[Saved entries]
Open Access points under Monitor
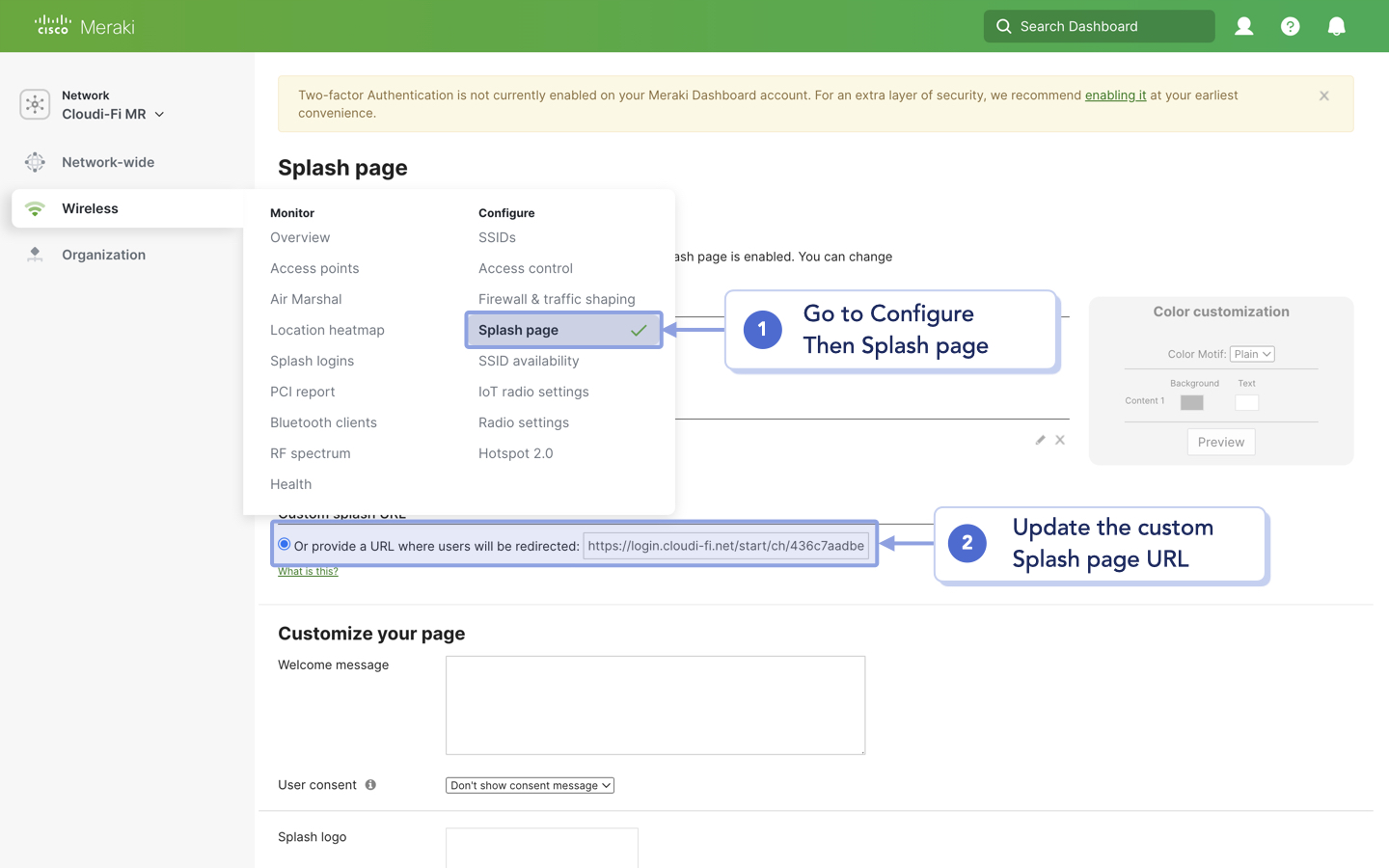Image resolution: width=1389 pixels, height=868 pixels. 314,268
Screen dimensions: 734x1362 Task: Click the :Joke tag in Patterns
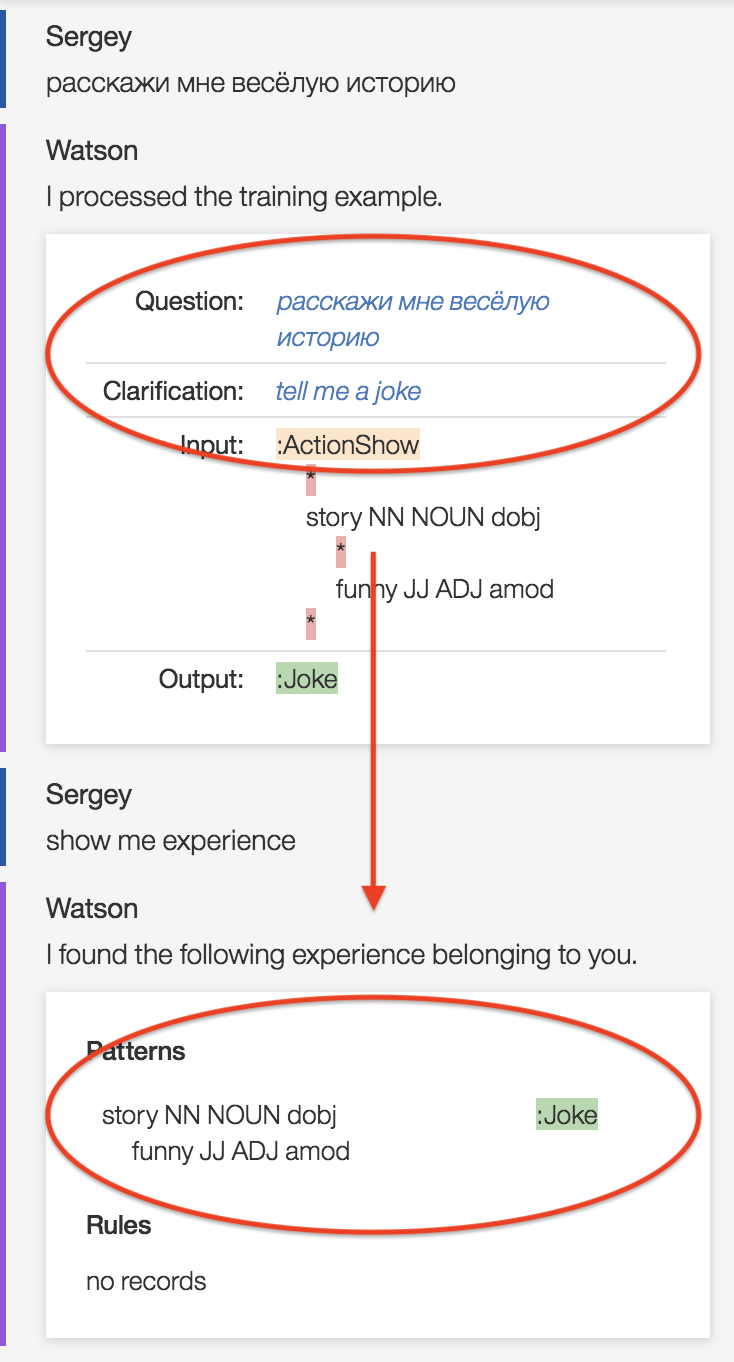pos(567,1115)
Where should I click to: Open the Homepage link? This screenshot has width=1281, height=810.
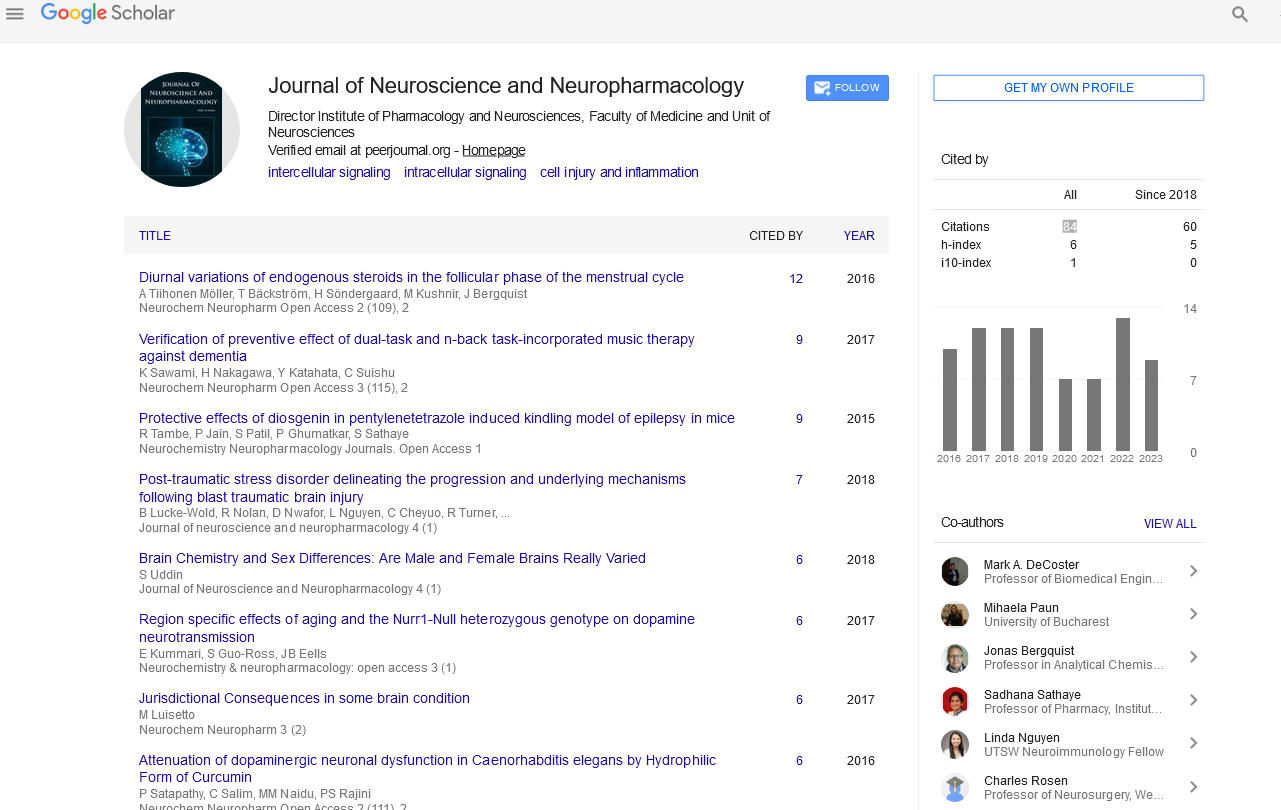pyautogui.click(x=493, y=151)
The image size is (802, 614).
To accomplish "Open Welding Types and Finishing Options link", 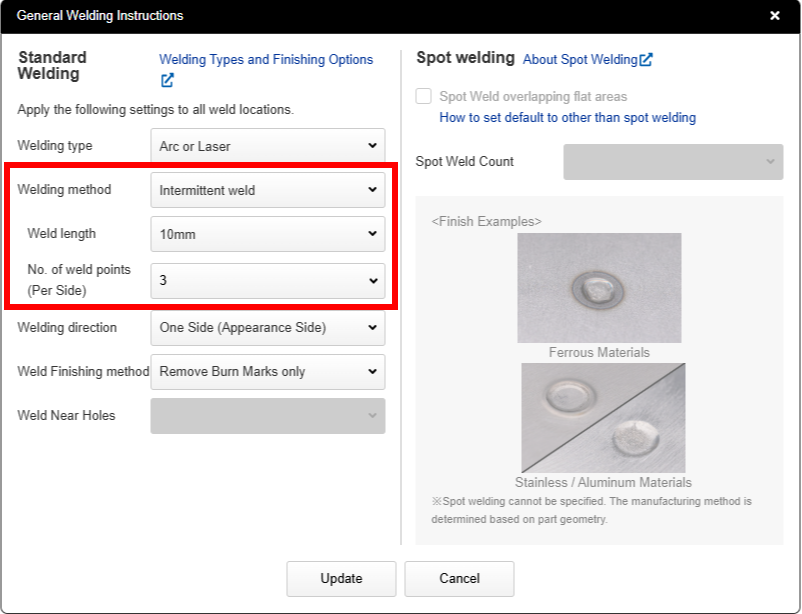I will click(x=265, y=60).
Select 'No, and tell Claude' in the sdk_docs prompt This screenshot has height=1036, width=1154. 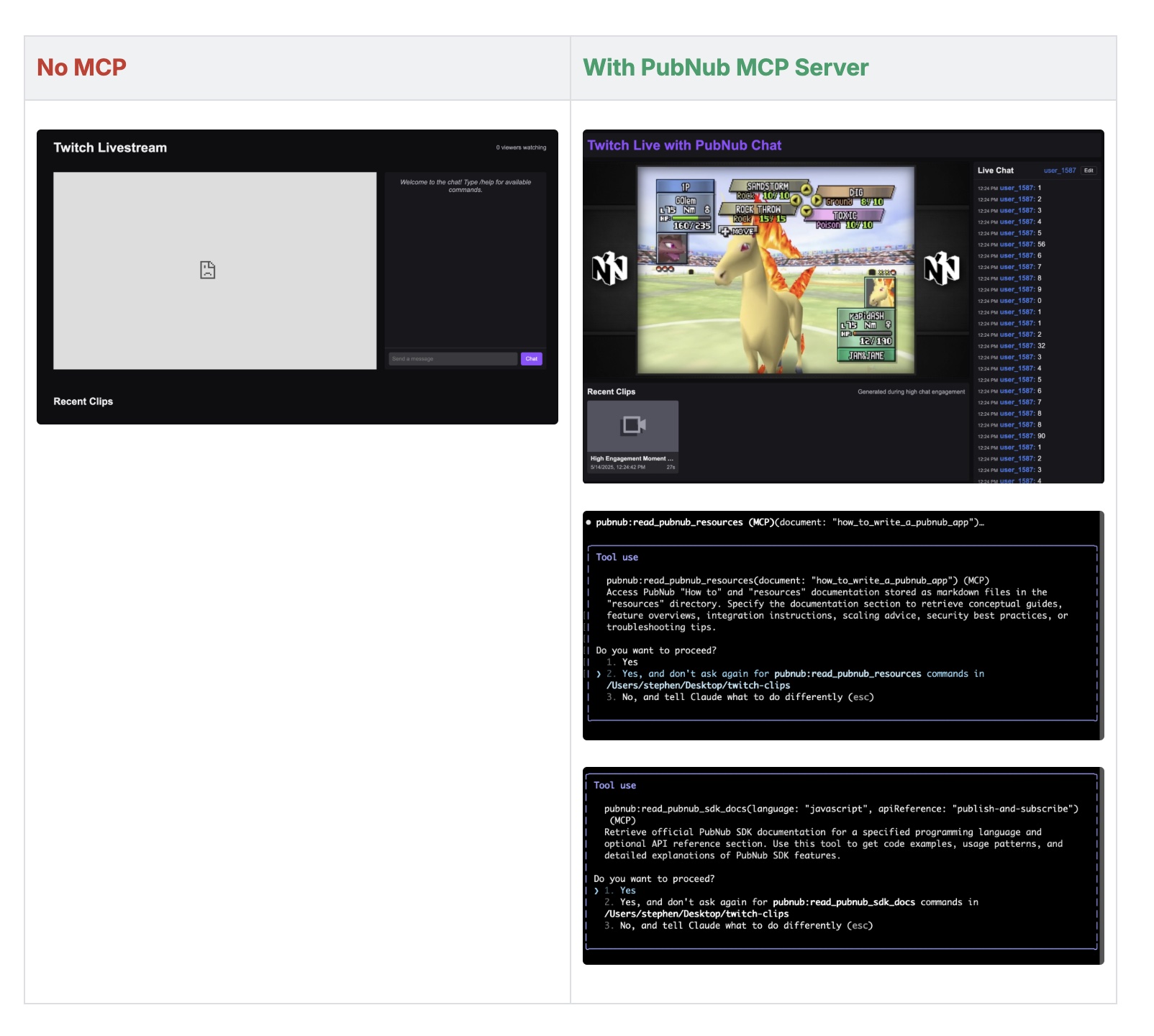pos(745,926)
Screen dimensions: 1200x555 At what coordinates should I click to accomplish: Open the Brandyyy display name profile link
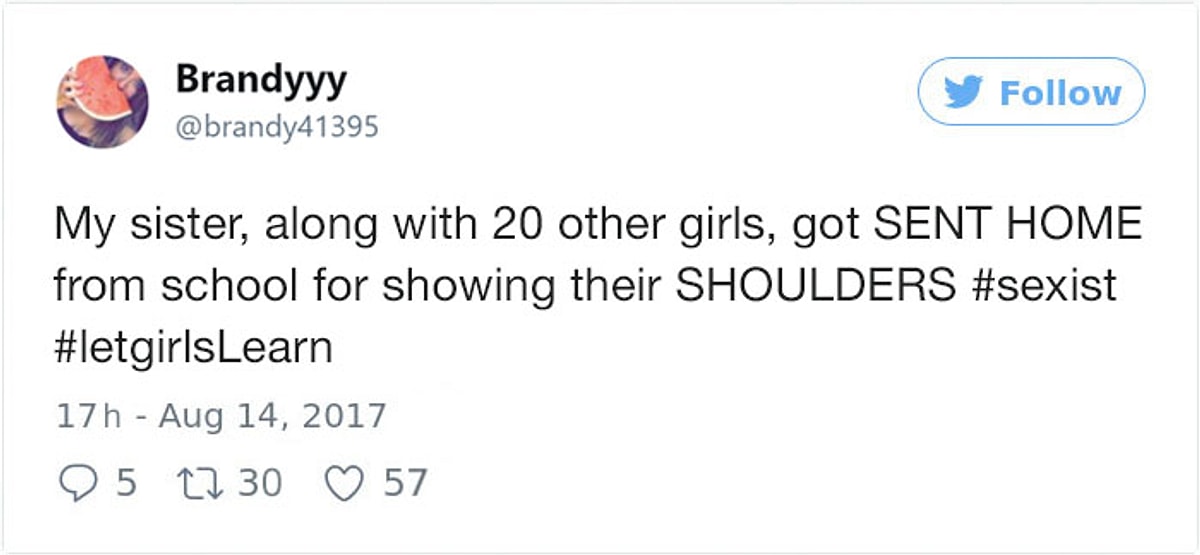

WHAT THE TASK ASKS - Each line above starting at the one holding "Screen dimensions: 734x1362" and ending at the one holding "The image size is (802, 614)." should be set down exactly as it stands, both ends included, with no pictures.

RESULT OF THE TASK -
Screen dimensions: 734x1362 Task: Click the :Joke tag in Patterns
pos(567,1115)
Where should I click to: Open the Homepage link? This screenshot has width=1281, height=810.
pyautogui.click(x=493, y=151)
The image size is (802, 614).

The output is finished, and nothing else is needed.